1. Technical Field
The embodiments relate generally to power efficiency in power supply systems.
2. Description of Related Art
Engineers have historically used DC power supplies to act as a buffer between the equipment requiring electrical power and the primary electric power source. In the United States and many other nations, electric power is usually transmitted using AC power, which, in turn, requires some form of an AC/DC converter to convert the delivered AC power to a form that the equipment can properly use. Switching-mode DC power supplies convert AC voltage to DC voltage using components with low losses in power dissipation, such as capacitors, inductors, transformers, and switches (transistors, diodes etc).
The efficiency of a switching mode power supply (SMPS) varies depending on the load. For example, a SMPS operates at a much higher efficiency when fully loaded than at low loads. There are three main areas where one can increase efficiency for any given circuit: (1) current harmonics drawn from the main source (power factor), (2) component losses, and (3) architecture of the system.
In an effort to lower the harmonics involved when converting AC power drawn from the main source to DC power delivered to the load, engineers regularly use some form of Power Factor Correction (PFC) to increase the amount of real power delivered to the device. One form of such power factor correction involves the use of a power electronic circuit that controls the amount of power drawn by a load in order to obtain a power factor near unity.
For switched mode power supplies, engineers use a boost converter as a DC/DC power factor correction converter between the rectifier and the load, as it maintains a constant DC bus voltage on its output while drawing current that is always in phase with and at the same frequency as the line voltage. However, a boost converter only creates a higher-voltage regulated DC output, which also requires another switch-mode converter in series with the boost converter to produce the desired output voltage from the DC bus for use with other devices.

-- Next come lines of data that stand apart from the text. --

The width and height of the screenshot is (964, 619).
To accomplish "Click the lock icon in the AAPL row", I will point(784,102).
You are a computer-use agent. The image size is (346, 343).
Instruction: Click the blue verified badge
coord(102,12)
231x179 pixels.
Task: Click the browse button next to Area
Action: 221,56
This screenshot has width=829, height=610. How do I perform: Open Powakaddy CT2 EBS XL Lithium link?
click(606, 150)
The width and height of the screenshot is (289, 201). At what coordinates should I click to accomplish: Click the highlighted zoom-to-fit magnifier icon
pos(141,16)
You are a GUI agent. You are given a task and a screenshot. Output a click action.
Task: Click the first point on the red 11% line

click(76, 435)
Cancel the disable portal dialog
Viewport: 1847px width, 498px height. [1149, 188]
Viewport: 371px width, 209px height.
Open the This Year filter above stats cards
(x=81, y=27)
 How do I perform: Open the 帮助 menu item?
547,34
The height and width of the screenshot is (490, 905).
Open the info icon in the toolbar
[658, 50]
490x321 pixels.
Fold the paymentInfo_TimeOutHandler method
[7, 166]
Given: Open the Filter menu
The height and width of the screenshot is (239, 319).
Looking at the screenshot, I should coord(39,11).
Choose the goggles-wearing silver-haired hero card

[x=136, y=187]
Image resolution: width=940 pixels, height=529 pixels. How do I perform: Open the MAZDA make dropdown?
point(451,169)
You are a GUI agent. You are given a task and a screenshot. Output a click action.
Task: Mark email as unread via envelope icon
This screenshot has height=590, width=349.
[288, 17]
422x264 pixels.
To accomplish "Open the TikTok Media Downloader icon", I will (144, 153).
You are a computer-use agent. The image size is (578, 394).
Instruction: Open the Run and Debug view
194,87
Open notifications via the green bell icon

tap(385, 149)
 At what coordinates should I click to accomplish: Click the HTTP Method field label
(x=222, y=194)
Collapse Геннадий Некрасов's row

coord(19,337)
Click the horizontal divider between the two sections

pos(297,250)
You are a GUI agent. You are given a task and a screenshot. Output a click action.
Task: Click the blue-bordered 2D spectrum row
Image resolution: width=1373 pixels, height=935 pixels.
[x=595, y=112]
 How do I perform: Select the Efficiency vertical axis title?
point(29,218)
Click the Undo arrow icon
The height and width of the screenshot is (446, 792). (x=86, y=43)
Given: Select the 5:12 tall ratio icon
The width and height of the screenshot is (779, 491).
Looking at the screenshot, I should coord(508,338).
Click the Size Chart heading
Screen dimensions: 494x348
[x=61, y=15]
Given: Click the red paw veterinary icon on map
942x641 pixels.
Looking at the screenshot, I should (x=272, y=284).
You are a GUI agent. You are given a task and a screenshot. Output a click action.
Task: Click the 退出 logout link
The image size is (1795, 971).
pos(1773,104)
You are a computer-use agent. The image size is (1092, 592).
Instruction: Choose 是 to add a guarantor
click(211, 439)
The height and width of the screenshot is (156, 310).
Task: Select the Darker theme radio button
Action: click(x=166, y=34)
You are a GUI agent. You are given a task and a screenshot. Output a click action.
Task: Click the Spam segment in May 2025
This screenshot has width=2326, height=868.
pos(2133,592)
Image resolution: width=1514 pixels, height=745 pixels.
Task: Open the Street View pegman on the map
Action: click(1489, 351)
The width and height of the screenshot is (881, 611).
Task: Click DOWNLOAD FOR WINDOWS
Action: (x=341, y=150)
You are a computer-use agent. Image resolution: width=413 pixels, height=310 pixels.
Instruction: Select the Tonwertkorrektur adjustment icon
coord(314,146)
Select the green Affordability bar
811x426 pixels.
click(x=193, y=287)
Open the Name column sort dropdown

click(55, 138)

This topology may increase power factor, but it does not optimize the overall power efficiency of the whole system, as it does not address the system architecture or component losses. For example, the operating set points, the input and output voltages of the first and second converters, may not be optimized with each other to minimize power dissipation within the whole system. This is because two main sources of power dissipation in component losses, conduction losses and switching losses are dependent upon current and voltage respectively. For a given output power, current and voltage are inversely proportional, so that minimizing one power loss may create an unacceptable value for other power losses.
The device receiving the rectified DC power of the system may also operate at different states. For example, a telecommunications device may operate in an “active” stage and a “standby” stage that require the system to delivering varying DC power. Therefore an AC/DC conversion system may need to use differing operating set point dependent upon the voltage actually required by the load; a value that may vary over time.
Based on the prior art, there is therefore a need for an AC/DC power conversion system that maximizes the power efficiency of the entire system while also operating safely within the parameters of the components comprising the system. The system also needs to adjust dynamically to any changes in the load that may require varying operating set points based on the AC feed signal input and the DC supply signal output.